The number of bytes per cache block.

copy_as_dp_1()

copy_as_dp_1(replica_idx=0)

source

Creates a copy of the KVCacheParams with data parallelism disabled.

This method creates a new instance of the current configuration and adjusts the device count to reflect a tensor-parallel-only setup (data_parallel_degree=1). The number of devices is divided by the current data parallel degree.

Returns:

A new KVCacheParams instance with data_parallel_degree set to 1.

Raises:

ValueError – If n_devices is not evenly divisible by data_parallel_degree.

Parameters:

replica_idx (int)

Return type:

KVCacheParams

data_parallel_degree

data_parallel_degree: int = 1

source

Degree of data parallelism. Must be 1 or equal to n_devices (DP+TP not yet supported).

devices

devices: Sequence[DeviceRef]

source

Devices to use for the KV cache.

dtype

dtype: DType

source

Data type for storing key and value tensors in the cache.

dtype_shorthand

property dtype_shorthand: str

source

Returns a shorthand textual representation of the data type.

Returns:

“bf16” for bfloat16 dtype, “f32” otherwise.

enable_prefix_caching

enable_prefix_caching: bool = False

source

Whether to enable prefix caching for efficient reuse of common prompt prefixes.

get_symbolic_inputs()

get_symbolic_inputs(prefix='')

source

Computes the symbolic inputs for the KV cache.

This method returns a list of KVCacheInputs for each replica. This is used when constructing the model graph.

Returns:

The symbolic inputs for the KV cache.

Parameters:

prefix (str)

Return type:

KVCacheInputs[TensorType, BufferType]

head_dim

head_dim: int

source

Dimensionality of each attention head.

host_kvcache_swap_space_gb

host_kvcache_swap_space_gb: float | None = None

source

Amount of host memory (in GB) to reserve for KV cache swapping. Required when local or tiered connector is used.

is_fp8_kv_dtype

property is_fp8_kv_dtype: bool

source

Whether the KV cache stores FP8 data, for dispatch resolution.
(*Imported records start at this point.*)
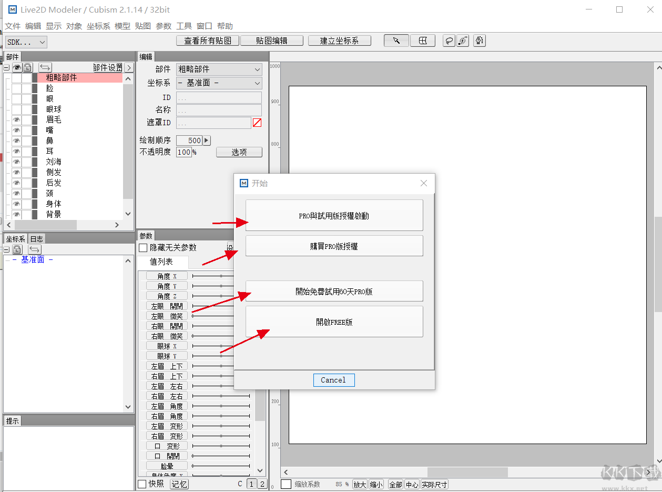
Task: Click the swap arrows icon in 坐标系 panel
Action: 35,249
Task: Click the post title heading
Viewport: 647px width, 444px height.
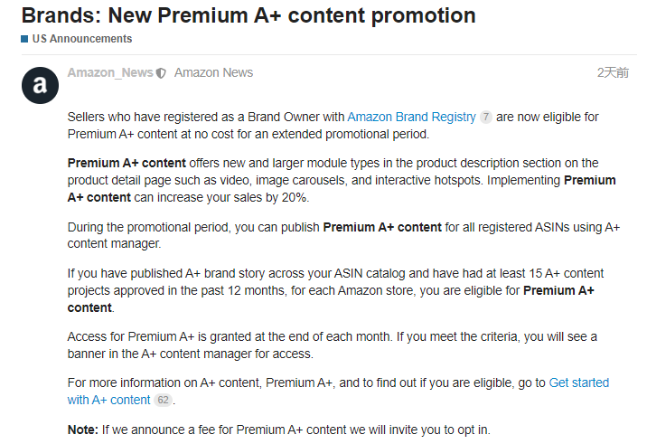Action: [248, 15]
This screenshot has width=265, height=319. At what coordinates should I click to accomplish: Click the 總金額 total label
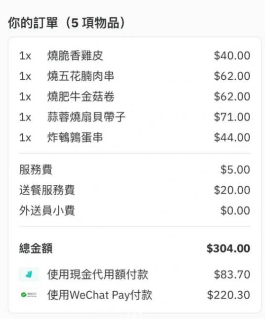[36, 248]
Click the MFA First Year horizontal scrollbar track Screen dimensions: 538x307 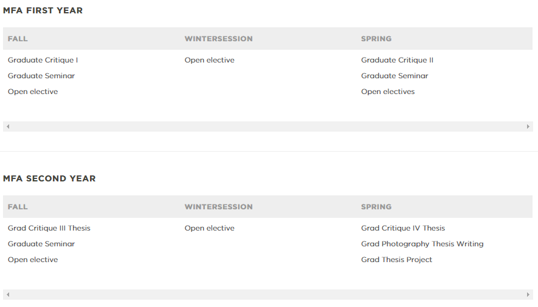[x=268, y=127]
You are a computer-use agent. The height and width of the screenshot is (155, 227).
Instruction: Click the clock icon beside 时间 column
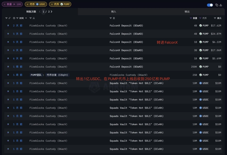click(x=14, y=18)
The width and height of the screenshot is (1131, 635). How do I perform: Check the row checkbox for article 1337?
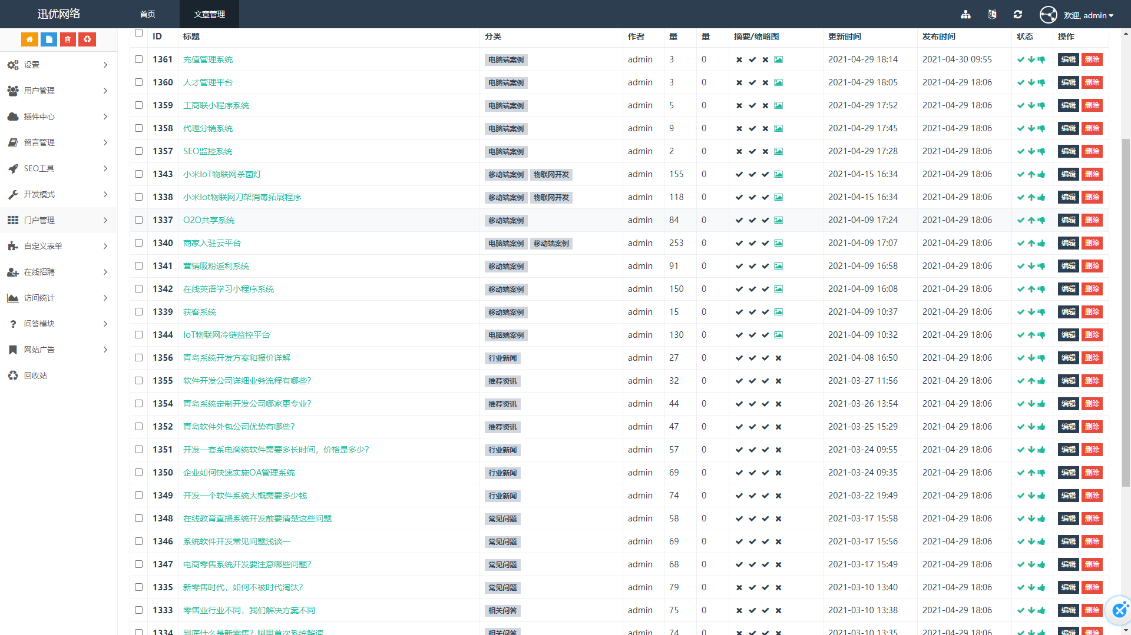point(139,220)
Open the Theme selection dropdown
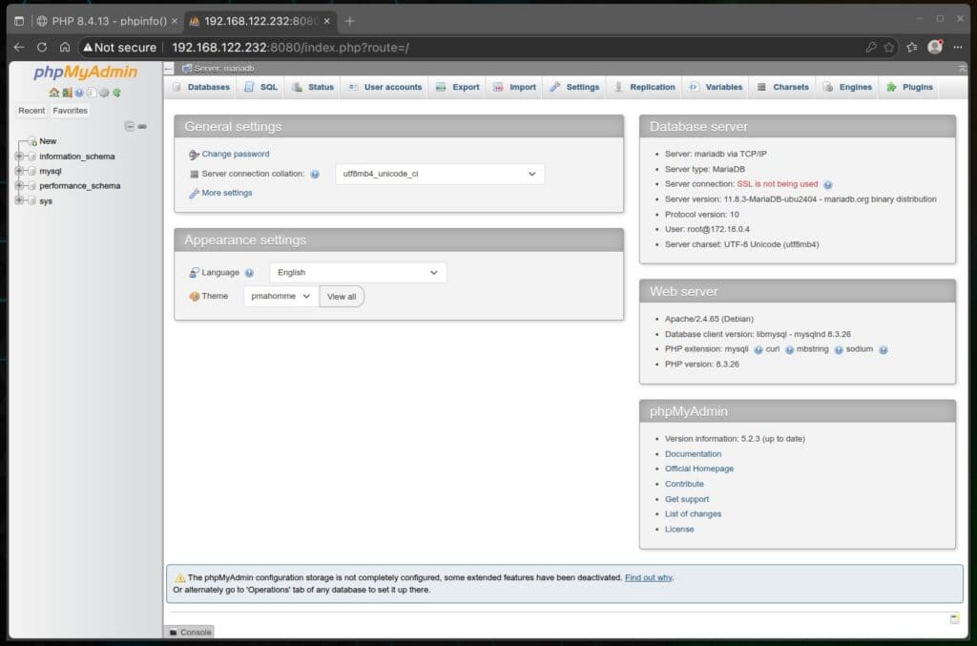This screenshot has width=977, height=646. (x=282, y=296)
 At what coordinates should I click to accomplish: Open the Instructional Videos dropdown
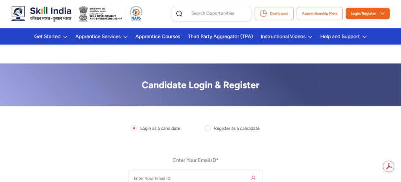[x=286, y=37]
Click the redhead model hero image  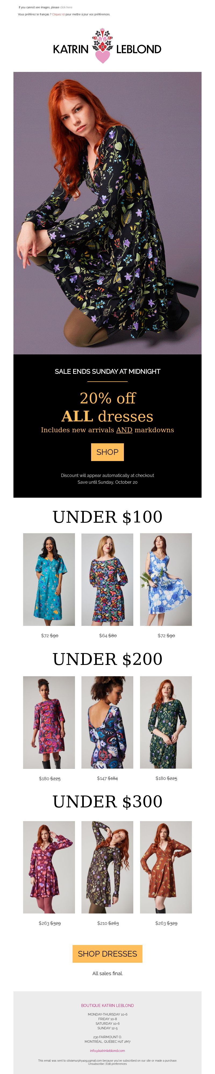pos(107,213)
Unlike quantized_kv_cache (which also requires valid scale config), this checks only the storage dtype—matching the compile-time detection in the MLA decode kernel.

TODO(SERVOPT-1094): Once SnapMLA uses a valid scale_dtype, this can be replaced by quantized_kv_cache.

is_mla

is_mla: bool = False

source

Whether the model uses Multi-Latent Attention (MLA) architecture.

kv_connector

kv_connector: KVConnectorType | None = None

source

Type of KV cache connector to use (null, local, tiered, lmcache).

kv_connector_config

kv_connector_config: Any = None

source

Connector-specific configuration (KVConnectorConfig from the pipelines layer).

kvcache_quant_config

kvcache_quant_config: KVCacheQuantizationConfig | None = None

source

KVCache quantization config. Currently only FP8 quantization supported.

n_devices

property n_devices: int

source

Returns the number of devices.

Returns:

The number of devices.

n_kv_heads

n_kv_heads: int

source

Total number of key-value attention heads across all devices.

n_kv_heads_per_device

n_kv_heads_per_device: int = 0

source

Number of KV heads allocated to each device. Computed automatically in __post_init__.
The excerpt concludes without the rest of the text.